Кто сильней на этой картине?

У меня на стене переделкинской дачи висит картина. Кто бы ни приходил ко мне, картина гипнотически притягивает. Иногда нравится с первого взгляда, иногда заставляет задуматься: нравится она или не нравится. Иногда вызывает восторги, иногда ошарашивает, даже пугает.

Картина называется «День рождения с Рембрандтом». В темно-алых размывах то ли крови, то ли взвихренных пожаров – два художника, родившиеся в один день, 15 июля, но один из них, Рембрандт, – в 1606 году в Лейдене, другой, автор картины Олег Целков, – в 1934 году в Москве. У того и у другого в руках бокалы, наполненные то ли красным вином, то ли пламенем истории. Русский наклонился к голландцу и что-то заговорщицки шепчет ему на ухо, а может быть, что-то спрашивает, да не просто, а поддевая, подкалывая. Озорная, но в то же время не очень-то веселая дьявольщинка просверкивает в глазах русского, наделенного страшным превосходством знания всего того, что случилось на планете после смерти Рембрандта.

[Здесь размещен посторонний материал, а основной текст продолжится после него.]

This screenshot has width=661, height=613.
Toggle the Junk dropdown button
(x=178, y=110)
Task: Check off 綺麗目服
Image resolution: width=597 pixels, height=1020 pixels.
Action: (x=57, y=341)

Жуткая сила, живучесть есть в этом русском художнике, прошедшем школу магазинных очередей, коммунальных кухонь, битком набитых трамваев, школу страха перед ночным звонком в дверь, школу хрущевских криков на художников, школу разгрома выставки на пустыре бульдозерами при Брежневе, школу невыпускания за границу, невыставления и непокупания картин, школу бесчисленных исключений, запрещений, угроз.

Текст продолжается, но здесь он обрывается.